• **Problem statement**
What's needed is an exact copy of the lines from the one that contains "Click the query_cache_size suggestion text" to the end of the data below, leaving the pictures out.

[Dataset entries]
Segment Open
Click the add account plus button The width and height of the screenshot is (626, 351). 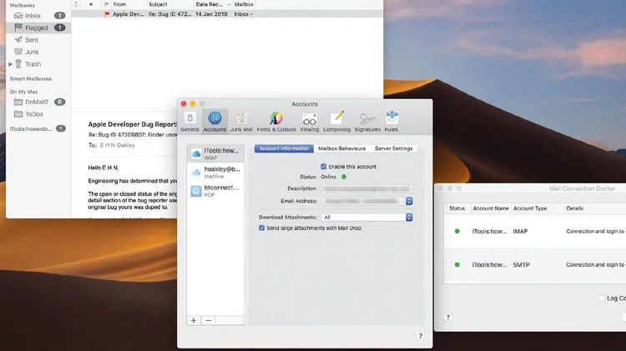tap(194, 320)
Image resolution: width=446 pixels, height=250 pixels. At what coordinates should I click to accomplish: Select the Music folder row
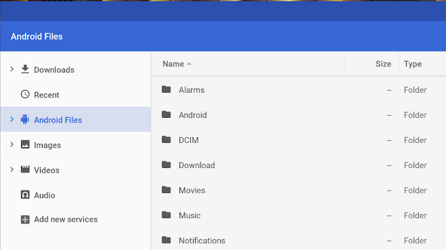(298, 215)
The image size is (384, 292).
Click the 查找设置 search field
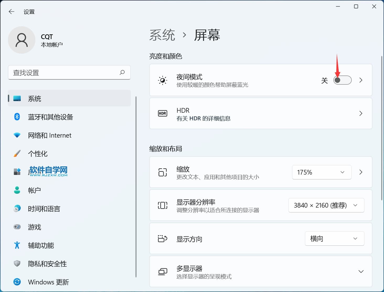click(64, 73)
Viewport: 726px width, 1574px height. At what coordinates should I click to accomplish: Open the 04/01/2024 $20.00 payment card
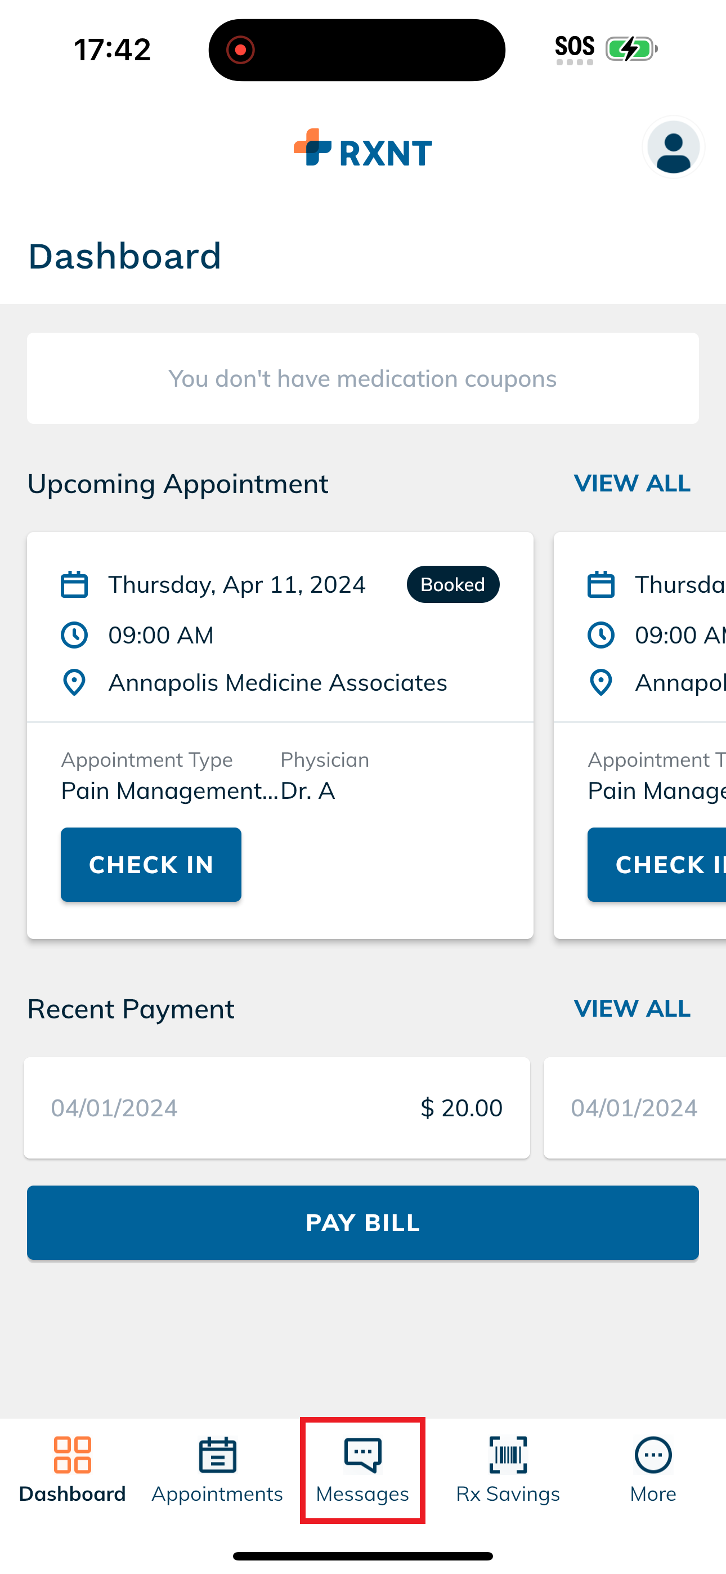(x=277, y=1108)
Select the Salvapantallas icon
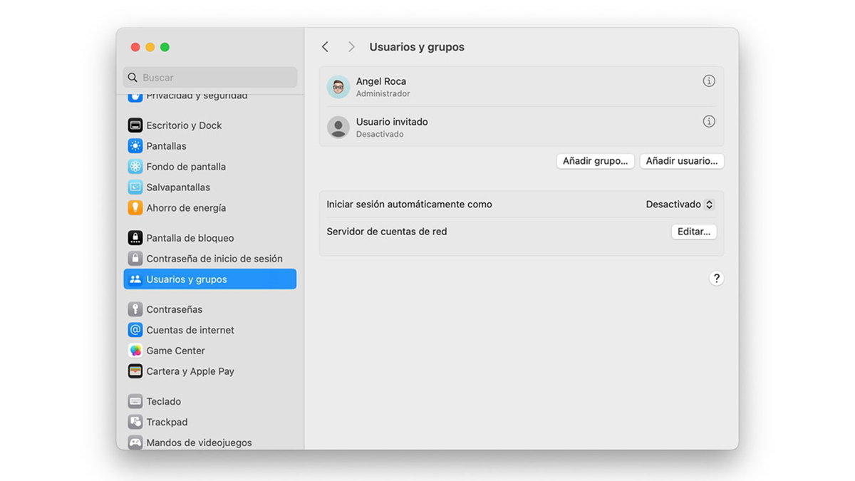Screen dimensions: 855x481 tap(135, 187)
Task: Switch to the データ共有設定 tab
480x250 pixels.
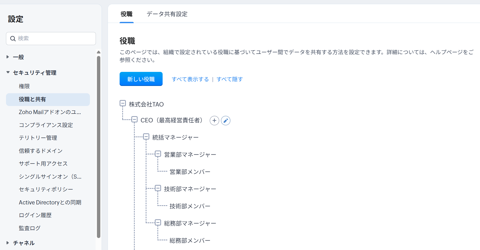Action: [x=167, y=14]
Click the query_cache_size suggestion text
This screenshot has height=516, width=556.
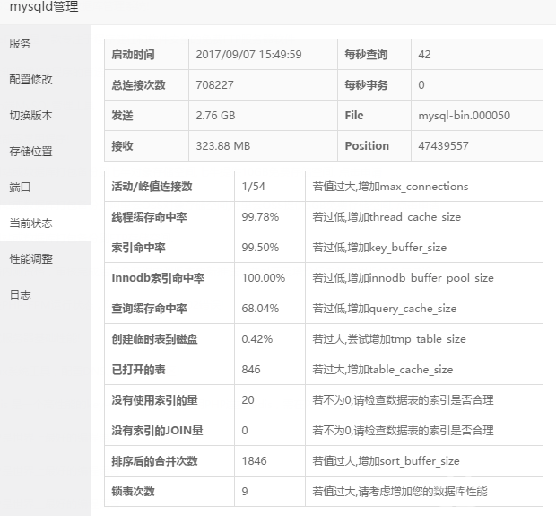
Segment Closed
• **Output for this task**
Click the query_cache_size suggestion text
This screenshot has height=516, width=556.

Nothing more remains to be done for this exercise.